▸ Texte fourni:
::::::::::

LA BALLADE DE PEREIRA

 

Version française – LA BALLADE DE PEREIRA – Marco Valdo M.I. – 2010

Chanson italienne – La ballata di Pereira – Marco Valdo M.I. – 2010

 

 

Jusqu'à présent, mon ami Lucien l'âne aux sabots inusables, je t'avais fait connaître des chansons que j'avais écrites à partir de textes de Carlo Levi et je les avais appelées des canzones lévianes. Eh bien, voici une chanson tabucchiane, qui, comme son nom l'indique, vient tout droit d'une œuvre de l'écrivain Antonio Tabucchi, grand connaisseur du Portugal et traducteur de Pessoa, entre autres choses. Elle raconte à sa manière, il faudrait dire à ma manière, l'histoire rapportée par Tabucchi lui-même dans un roman intitulé « Sostiene Pereira », dont tu retrouveras la trace dans l'antienne (Prétend Pereira) qui ponctue et termine ainsi chacun des quartets. Comme l'indique le titre, ceci est la version française...

 

Qu'est-ce à dire ?, ce serait donc une chanson que tu as traduite ?

 

Exactement. Je l'ai composée directement en italien avec l'aide du roman de Tabucchi, sans lequel je n'aurais rien pu faire. C'est d'ailleurs une incitation à lire Tabucchi et c'est une canzone italienne que j'ai traduite en français – forcément, a posteriori. Il est très étrange de se traduire soi-même, mais tel est le fait. Je dirais qu'en voilà assez sur moi et mon travail et qu'il est temps de parler de la canzone. D'elle, on pourrait dire qu'elle est un roman-express, sous forme de poème, sous forme de chanson. Mais tel est le défaut du barde, fût-il gaulois, même si on ne sait pas trop de quoi un gaulois peut bien être constitué, ni à quoi il devrait sa qualité (si c'en est une...) de gaulois. Tel est donc le défaut du barde qu'il ramène tout sous forme de canzone.

 

Mais, Marco Valdo M.I. mon ami, tu as là mis le doigt sur un point sensible. Car ce qui vaut pour ton Gaulois vaut évidemment pour toutes les nationalités du monde...

::::::::::

▸ Lignes fournies:
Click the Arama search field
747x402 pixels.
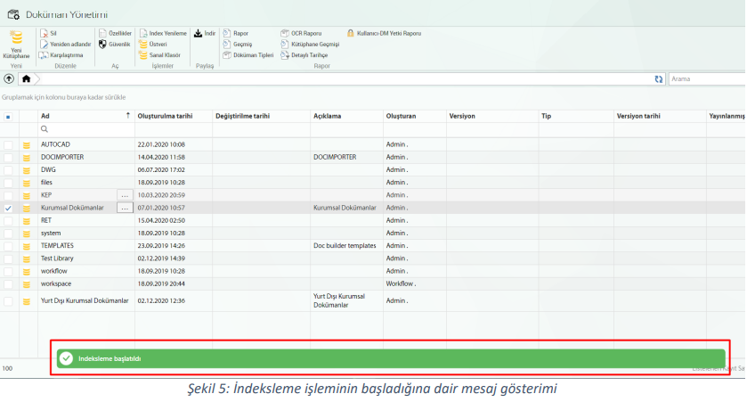click(x=706, y=79)
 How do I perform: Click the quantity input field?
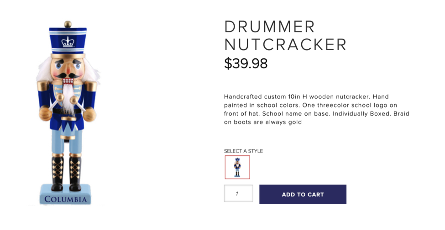coord(238,194)
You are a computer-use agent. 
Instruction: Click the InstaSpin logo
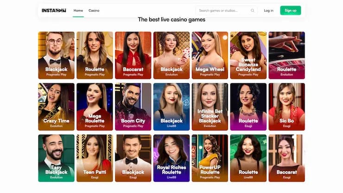point(54,11)
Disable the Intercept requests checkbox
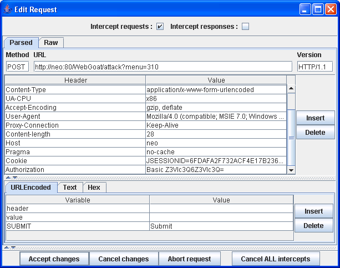Image resolution: width=340 pixels, height=268 pixels. pos(160,27)
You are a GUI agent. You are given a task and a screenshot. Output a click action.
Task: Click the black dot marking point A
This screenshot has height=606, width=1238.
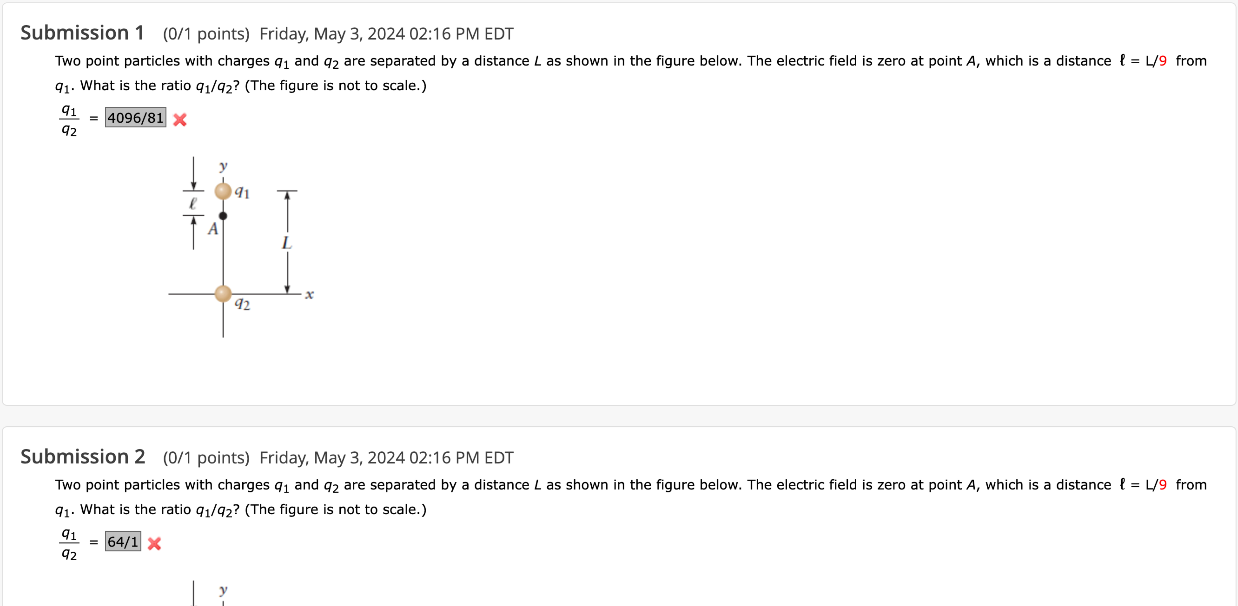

::::::::::

▸ Consignes de travail:
A – Reproduisez le passage du texte sur la ballade de Pereira commençant par « Exactement. Je l'ai » et se terminant par « forme de canzone. », en y remplaçant « roman-express » par « roman-éclair ».
B – D'après le texte sur la ballade de Pereira, dans quelle langue la chanson a-t-elle été composée directement ?

▸ Réponses aux consignes:
A –
Exactement. Je l'ai composée directement en italien avec l'aide du roman de Tabucchi, sans lequel je n'aurais rien pu faire. C'est d'ailleurs une incitation à lire Tabucchi et c'est une canzone italienne que j'ai traduite en français – forcément, a posteriori. Il est très étrange de se traduire soi-même, mais tel est le fait. Je dirais qu'en voilà assez sur moi et mon travail et qu'il est temps de parler de la canzone. D'elle, on pourrait dire qu'elle est un roman-éclair, sous forme de poème, sous forme de chanson. Mais tel est le défaut du barde, fût-il gaulois, même si on ne sait pas trop de quoi un gaulois peut bien être constitué, ni à quoi il devrait sa qualité (si c'en est une...) de gaulois. Tel est donc le défaut du barde qu'il ramène tout sous forme de canzone.

B – En italien.